Ich leite als Freiberuflerin vier Chöre, die natürlich alle von der Coronakrise betroffen waren – manche stärker als andere.

Die erste Absage erhielt ich am 12. März, als mir und vielen anderen die Tragweite der Pandemie noch nicht bewusst war. Die Absage kam von einer Seniorenresidenz, wo ich einen Singkreis leite. Dort war sehr früh der Ernst der Lage klar. Seitdem fiel dieser Chor komplett aus, da es nicht die Möglichkeit gibt, über Zoom o.ä zu singen.

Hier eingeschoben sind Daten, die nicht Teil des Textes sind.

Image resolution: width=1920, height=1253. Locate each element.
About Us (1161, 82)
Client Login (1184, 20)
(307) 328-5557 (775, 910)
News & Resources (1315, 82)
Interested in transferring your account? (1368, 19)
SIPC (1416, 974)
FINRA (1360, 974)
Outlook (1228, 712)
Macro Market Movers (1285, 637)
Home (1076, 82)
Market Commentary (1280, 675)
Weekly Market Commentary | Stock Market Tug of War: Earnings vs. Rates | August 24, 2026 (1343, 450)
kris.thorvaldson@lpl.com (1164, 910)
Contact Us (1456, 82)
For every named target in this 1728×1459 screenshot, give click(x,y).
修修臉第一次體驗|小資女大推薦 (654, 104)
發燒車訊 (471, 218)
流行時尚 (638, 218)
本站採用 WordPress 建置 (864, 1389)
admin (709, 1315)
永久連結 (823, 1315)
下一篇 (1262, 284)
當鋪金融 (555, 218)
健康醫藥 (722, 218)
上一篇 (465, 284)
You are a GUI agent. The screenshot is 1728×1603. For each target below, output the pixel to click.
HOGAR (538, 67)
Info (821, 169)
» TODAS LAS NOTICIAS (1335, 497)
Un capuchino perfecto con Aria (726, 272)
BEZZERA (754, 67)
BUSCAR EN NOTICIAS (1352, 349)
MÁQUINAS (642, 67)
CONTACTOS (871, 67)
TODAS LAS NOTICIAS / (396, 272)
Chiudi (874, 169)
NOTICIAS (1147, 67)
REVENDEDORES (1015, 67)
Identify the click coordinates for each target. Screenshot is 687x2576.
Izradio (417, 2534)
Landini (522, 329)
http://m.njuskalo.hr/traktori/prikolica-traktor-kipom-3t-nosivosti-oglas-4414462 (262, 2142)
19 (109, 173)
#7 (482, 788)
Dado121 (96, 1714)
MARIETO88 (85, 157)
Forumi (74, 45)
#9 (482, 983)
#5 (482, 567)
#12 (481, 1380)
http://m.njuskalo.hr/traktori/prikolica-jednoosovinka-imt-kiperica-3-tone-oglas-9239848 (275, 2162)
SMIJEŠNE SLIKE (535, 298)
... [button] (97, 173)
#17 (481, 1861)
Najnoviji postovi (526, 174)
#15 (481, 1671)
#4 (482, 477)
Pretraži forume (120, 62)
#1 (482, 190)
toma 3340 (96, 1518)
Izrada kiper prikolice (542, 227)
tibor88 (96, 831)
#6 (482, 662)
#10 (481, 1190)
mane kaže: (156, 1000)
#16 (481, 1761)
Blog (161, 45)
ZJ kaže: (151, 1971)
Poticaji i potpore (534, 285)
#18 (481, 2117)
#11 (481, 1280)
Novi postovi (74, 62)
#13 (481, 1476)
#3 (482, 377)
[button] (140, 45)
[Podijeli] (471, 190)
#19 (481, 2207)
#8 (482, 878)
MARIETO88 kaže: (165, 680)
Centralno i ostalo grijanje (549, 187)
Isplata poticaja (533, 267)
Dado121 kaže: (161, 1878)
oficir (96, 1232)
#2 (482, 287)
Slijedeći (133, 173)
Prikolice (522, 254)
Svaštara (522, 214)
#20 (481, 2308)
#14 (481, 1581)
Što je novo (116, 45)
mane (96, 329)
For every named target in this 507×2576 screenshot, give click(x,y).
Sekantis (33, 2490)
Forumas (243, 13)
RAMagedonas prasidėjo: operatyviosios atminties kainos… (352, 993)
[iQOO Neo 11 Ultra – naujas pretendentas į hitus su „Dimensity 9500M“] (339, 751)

„Mein“ Frauenchor, Altersdurchschnitt über 75, musste auch seit März pausieren. Die wenigsten Mitglieder haben einen Internetanschluss, und so kam auch dort diese Möglichkeit nicht in Frage. Es wurde und wird rege untereinander telefoniert. Für viele ist der Chor ein wichtiger – z.T. auch einer der wenigen – sozialen Kontaktorte. Im Sommer haben wir uns im Café in Planten un Blomen (draußen) getroffen., um uns wenigstens mal zu sehen. Wir haben das Angebot bekommen, in einer Aula zu proben, aber die meisten Frauen sind sehr zurückhaltend, wollen verständlicherweise abwarten, wie sich die Lage entwickelt. Sie gehören alle qua Alter zur Risikogruppe, einige sind vorerkrankt, oder haben Partner, die es (auch) sind.